▶ **Supplied material**:

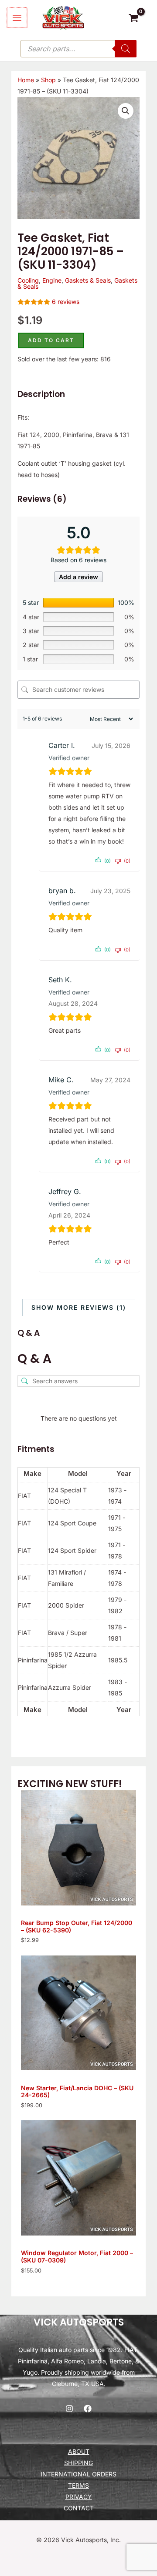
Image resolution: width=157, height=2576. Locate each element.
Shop (48, 79)
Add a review (78, 577)
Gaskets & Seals (88, 280)
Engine (51, 280)
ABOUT (78, 2451)
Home (25, 79)
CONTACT (79, 2508)
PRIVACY (78, 2496)
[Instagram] (69, 2408)
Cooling (28, 280)
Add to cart (51, 340)
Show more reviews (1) (78, 1307)
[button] (125, 111)
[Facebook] (88, 2408)
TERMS (78, 2485)
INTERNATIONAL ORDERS (78, 2474)
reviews (65, 301)
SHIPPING (78, 2462)
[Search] (126, 48)
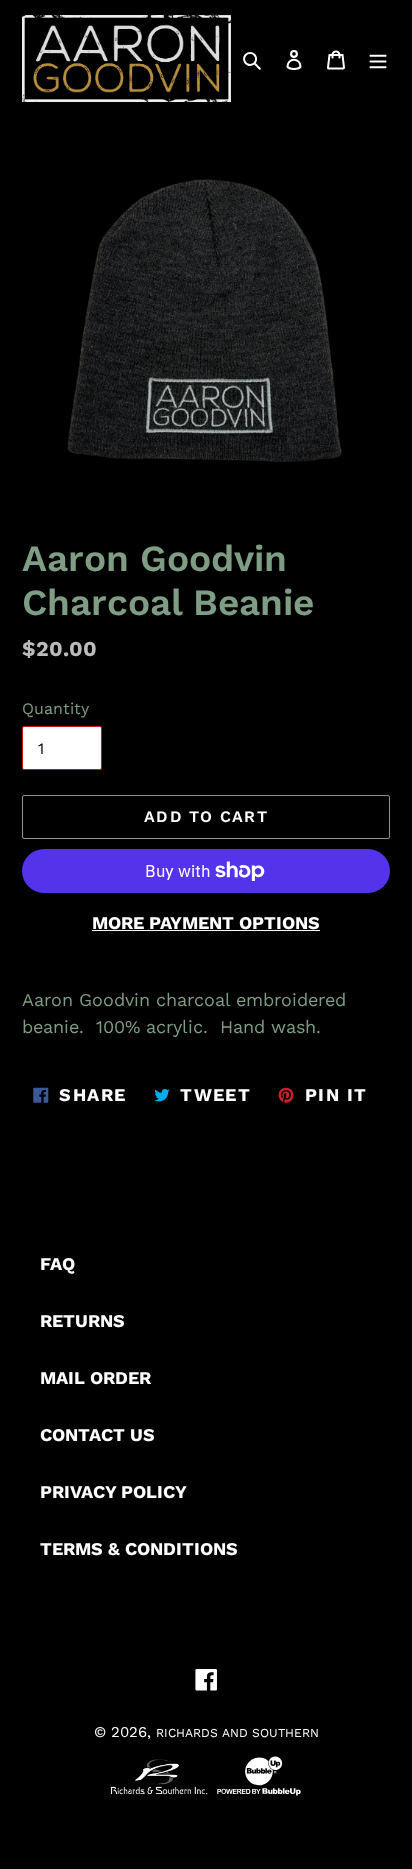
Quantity (55, 708)
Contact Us (97, 1434)
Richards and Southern (237, 1733)
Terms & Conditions (139, 1548)
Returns (82, 1320)
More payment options (206, 922)
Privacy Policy (113, 1491)
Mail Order (95, 1377)
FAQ (57, 1263)
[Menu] (378, 58)
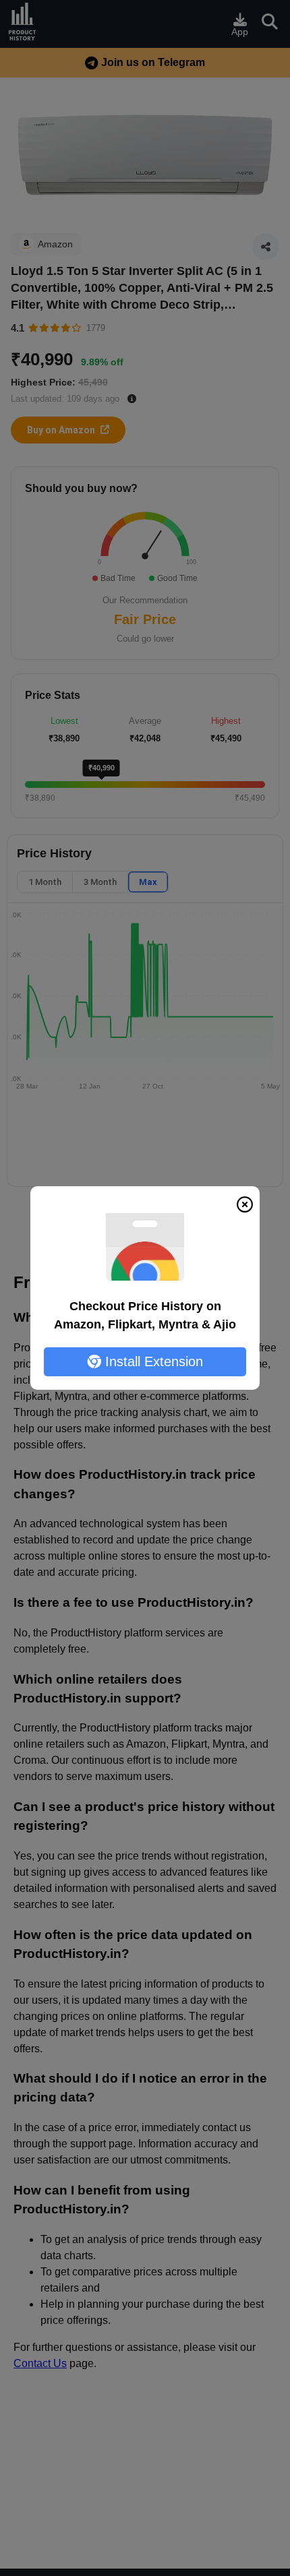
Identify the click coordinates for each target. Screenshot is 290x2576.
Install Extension (152, 1361)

▶ **Exercise goal**:
Quote, please, only the lines running from the one with "Quantity (55, 708)" down to the final line of the data above, keeping both ends and skipping the pictures.

▶ **Response to the exercise**:
Quantity (55, 708)
Contact Us (97, 1434)
Richards and Southern (237, 1733)
Terms & Conditions (139, 1548)
Returns (82, 1320)
More payment options (206, 922)
Privacy Policy (113, 1491)
Mail Order (95, 1377)
FAQ (57, 1263)
[Menu] (378, 58)
Identify the click coordinates for each target. Screenshot is 290x2576.
Install Extension (152, 1361)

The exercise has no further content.